Ce matin, je suis allé faire quelques courses dans le supermarché pas loin de chez moi. C’est un peu le seul moment de la journée ou je vois un peu de monde. Le reste du temps, quand je ne suis pas à l’association de patients, Je suis chez moi ou chez mes parents. Autant dire que j’ai une vie sociale assez limitée.

Aujourd’hui mes parents ne sont pas là et l’association est fermée. Je vais encore passer la journée sans voir personne. Le matin, cela ne me pose pas trop de problèmes, mais l’après-midi, c’est bien souvent interminable. Je m’installe dans mon lit lorsque je souffre trop, pour y passer une demi-heure, puis je déambule dans mon petit appartement. Quand je me sens mal, j’ai l’impression qu’un étau compresse mon cerveau. Je ne peux alors plus me concentrer sur rien. Ni télévision, ni livre, ni écrire ne sont alors possible. Je ne supporte plus non plus la présence d’autres personnes.

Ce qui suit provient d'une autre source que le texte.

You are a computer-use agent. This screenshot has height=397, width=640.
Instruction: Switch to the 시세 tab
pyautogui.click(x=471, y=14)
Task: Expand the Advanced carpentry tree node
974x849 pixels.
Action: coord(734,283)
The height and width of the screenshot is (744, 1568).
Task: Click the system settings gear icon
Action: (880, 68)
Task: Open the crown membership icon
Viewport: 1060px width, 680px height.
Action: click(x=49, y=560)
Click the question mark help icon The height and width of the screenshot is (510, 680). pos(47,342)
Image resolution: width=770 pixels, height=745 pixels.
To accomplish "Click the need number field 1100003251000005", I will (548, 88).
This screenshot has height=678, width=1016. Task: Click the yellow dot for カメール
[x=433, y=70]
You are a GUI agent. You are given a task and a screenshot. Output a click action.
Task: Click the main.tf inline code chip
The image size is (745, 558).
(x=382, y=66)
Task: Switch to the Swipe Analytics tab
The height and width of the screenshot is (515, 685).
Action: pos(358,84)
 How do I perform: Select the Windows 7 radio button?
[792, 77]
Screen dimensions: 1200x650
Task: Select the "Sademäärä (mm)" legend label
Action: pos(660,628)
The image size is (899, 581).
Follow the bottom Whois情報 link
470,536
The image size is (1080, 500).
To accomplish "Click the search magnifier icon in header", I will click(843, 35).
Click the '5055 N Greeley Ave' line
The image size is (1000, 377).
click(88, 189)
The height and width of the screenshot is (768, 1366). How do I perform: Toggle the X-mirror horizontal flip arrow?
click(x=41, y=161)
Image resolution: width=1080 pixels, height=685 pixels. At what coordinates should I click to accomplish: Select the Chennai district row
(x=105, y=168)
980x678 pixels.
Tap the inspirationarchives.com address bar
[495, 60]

Le ciel ne s’est pas dégagé et il fait toujours gris. Je peux voir de ma porte fenêtre, un monde qui me fait un peu moins peur que d’habitude. C’est par période que ma pathologie est la plus dure à vivre, comme une monté de fièvre qui peut durer des moins.

Implacable solitude

Implacable
Implacable

La solitude est là, implacable. Elle s’insinue tel un serpent, sans faire de bruit, jusqu’au jour où il ne reste plus que vos parents comme contacts sur qui compter. Justement ce midi, je n’ai pas été mangé chez eux. Je n’ai pas eu de boule au ventre, pas de remord. C’était une petite victoire. J’ai acheté un sandwich dans la zone commerciale pas loin de chez moi. Je veux prendre un peu de distance vis-à-vis de mes parents et trouver d’autres personnes sur qui compter. Il n’y en n’a malheureusement pas beaucoup. Mes parents font énormément pour moi et je voudrais me débrouiller sans eux. Mais il n’est pas facile de jeter le bébé avec l’eau du bain. Je suis terriblement d’épandant.

En effet, ma solitude est le résultat d’un repli sur soi de plus d’une dizaine d’années. C’est un symptôme implacable de ma pathologie. J’ai bien quelques amis mais que je ne les supporte que peu de temps dans mon appartement ou même à l’extérieur.

Pour vous éclairer sur ma situation, le soir quand il fait nuit, je n’ose plus répondre à l’interphone quand il sonne. Je me suis complètement bunkerisé dans mon appartement.  L’après-midi, je n’ose plus prendre le bus pour aller en ville et j’ose à peine sortir de chez moi. Parfois de violentes angoisses viennent mettre en question, tous les plans que je me suis fixé. Je ne peux vivre qu’au jour le jour en fonction de mon état psychique.

Aujourd’hui nous sommes le 24 décembre et ma famille doit arriver chez mes parents assez tard le soir. Je vais devoir lutter contre une fatigue implacable qui me gagnera rapidement. Mon père sera comme à son habitude charismatique, et à côté, je me sentirai mal à l’aise, victime d’une compétition inconsciente. L’ambiance qu’au fond je ne veux pas, sera lourde entre lui et moi.